The hair about his temples was turning grey, and when you looked close
you saw many crow's feet and lines, especially about the mouth. But
his eyes were the eyes of a boy, his laugh the laugh of a boy, and his
heart the heart of a boy. So we were very close to each other.

In a narrow strip of ground we called our garden we would play a
cricket of our own, encompassed about by many novel rules, rendered
necessary by the locality. For instance, all hitting to leg was
forbidden, as tending to endanger neighbouring windows, while hitting
to off was likewise not to be encouraged, as causing a temporary
adjournment of the game, while batter and bowler went through the
house and out into the street to recover the ball from some predatory
crowd of urchins to whom it had evidently appeared as a gift direct
from Heaven. Sometimes rising very early we would walk across the
marshes to bathe in a small creek that led down to the river, but this
was muddy work, necessitating much washing of legs on the return home.

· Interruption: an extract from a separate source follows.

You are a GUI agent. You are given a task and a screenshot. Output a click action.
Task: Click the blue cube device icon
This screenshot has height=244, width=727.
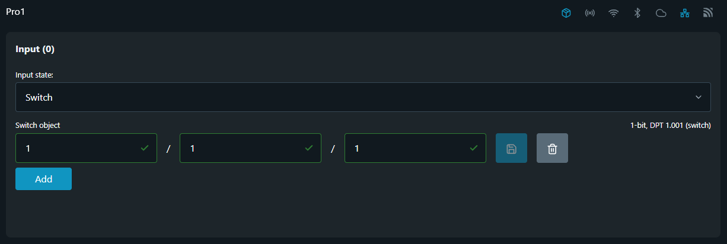pyautogui.click(x=566, y=13)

And on rare days we would, taking the train to Hackney and walking to
the bridge, row up the river Lea, perhaps as far as Ponder's End.

But these sports being hedged around with difficulties, more commonly
for recreation we would take long walks. There were pleasant nooks
even in the neighbourhood of Plaistow marshes in those days. Here and
there a graceful elm still clung to the troubled soil. Surrounded on
all sides by hideousness, picturesque inns still remained hidden
within green walls where, if you were careful not to pry too
curiously, you might sit and sip your glass of beer beneath the oak
and dream yourself where reeking chimneys and mean streets were not.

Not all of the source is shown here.